All political events should be kept away from hospitals as much as possible, Taipei Mayor Ko Wen-je (柯文哲) said on Saturday, adding that the Chinese Nationalist Party (KMT) politicians crowding National Taiwan University Hospital’s (NTUH) emergency room to visit two KMT legislators were a bad example for the public.
Ko made the remark on Facebook, following a statement by the National Taiwan University Hospital Union earlier that afternoon urging politicians to stop using the hospital and its medical professionals as background for their election campaigns and to respect patient privacy.
The union’s post came after Kaohsiung Mayor Han Kuo-yu (韓國瑜) and other KMT politicians visited KMT legislators Lin Yi-hua (林奕華) and Chen Yu-jen (陳玉珍) in NTUH’s emergency room on Friday night.
Photo provided by the Chinese Nationalist Party (KMT)
Lin and Chen were hospitalized in the acute and critical care section of the emergency room.
Chen’s fingers and Lin’s leg were caught in a door and they claimed to have difficulty breathing after a scuffle earlier on Friday when police at the Ministry of Foreign Affairs building in Taipei blocked a group of KMT lawmakers and city councilors from entering it.
The KMT politicians were there to demand that Minister of Foreign Affairs Joseph Wu (吳釗燮) offer an explanation for the suicide last year of Su Chii-cherng (蘇啟誠), the then-director-general of the Osaka branch of the Taipei Economic and Cultural Office in Japan.
Their demand came after Yang Hui-ju (楊蕙如), a former campaign aide to Representative to Japan Frank Hsieh (謝長廷), was indicted on Tuesday for allegedly directing an online influence campaign and accusing the Osaka branch of failing to help Taiwanese stuck at Japan’s Kansai Airport when Typhoon Jebi hit the country on Sept. 4 last year.
Ko, who was an acute and critical care surgeon and the director of the Department of Traumatology at NTUH for many years, said that the emergency room is often crowded and the medical professionals working there are extremely busy, so any unnecessary non-medical affairs would add to their stress.
Several other physicians also took to Facebook to criticize the case.
Posting photographs of KMT officials standing by Chen in a hospital bed and Lin in a wheelchair holding a bouquet of flowers, NTUH obstetrician Shih Jin-chung (施景中) wrote that he had seen patients with severe burns or hemorrhaging in the acute and critical care section of the emergency room, so the space is not suitable for taking group photographs, giving flowers or holding hands with election candidates.
How would such scenes make patients and their families feel?

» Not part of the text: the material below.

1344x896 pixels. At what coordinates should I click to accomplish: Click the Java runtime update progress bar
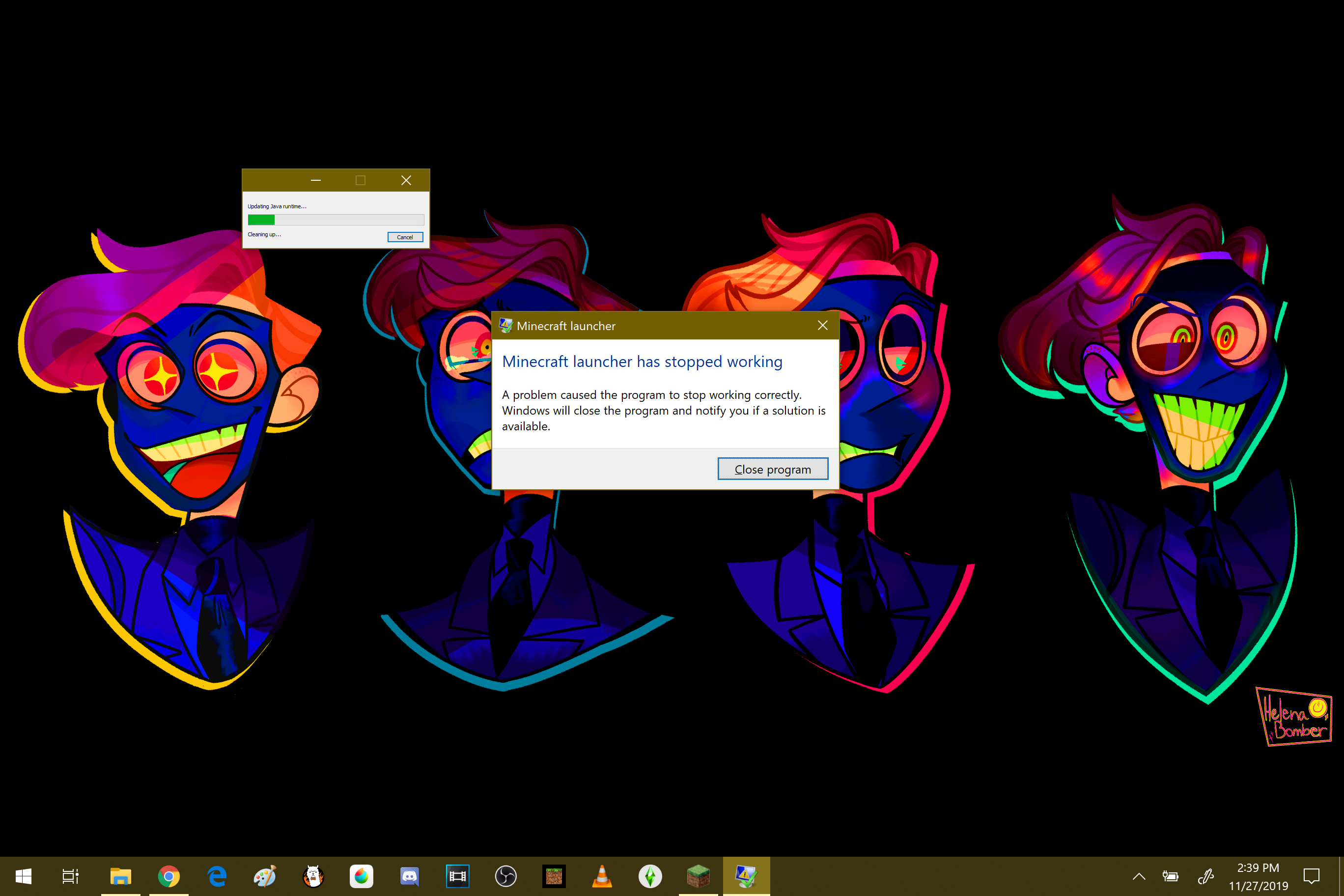[336, 220]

Shih asked.
Tan Che-kim (陳志金), an intensive care unit physician at Chi Mei Foundation Medical Center, wrote that people should not use the emergency room for publicity stunts.
Tan listed eight “outrageous behaviors,” including occupying a bed in the emergency room for a pinched finger, when many patients are waiting in stretchers or receiving intravenous injections sitting up.
Former premier William Lai (賴清德), the DPP’s vice presidential candidate, yesterday said that from his perspective as a medical doctor, there was no need for Chen to go to the emergency room.
“KMT presidential candidate Han Kuo-yu (韓國瑜) visited her and held up her right hand, so this showed her right hand did not sustain serious injury,” he said.
Separately yesterday, former New Taipei City mayor Eric Chu (朱立倫) and Han urged KMT Legislator Arthur Chen (陳宜民) to apologize to a policewoman for allegedly pushing her during the protest on Friday.
As a cultured man and former vice president of a university, Arthur Chen “should have the courage to openly apologize for his inappropriate conduct toward the police officer on duty,” Han said.
KMT Chairman Wu Den-yih (吳敦義) said that Arthur Chen’s physical contact with the policewoman was “a minor accident.”
The ministry’s decision to keep out legislators who wanted to better understand Su’s death was a bigger issue, he added.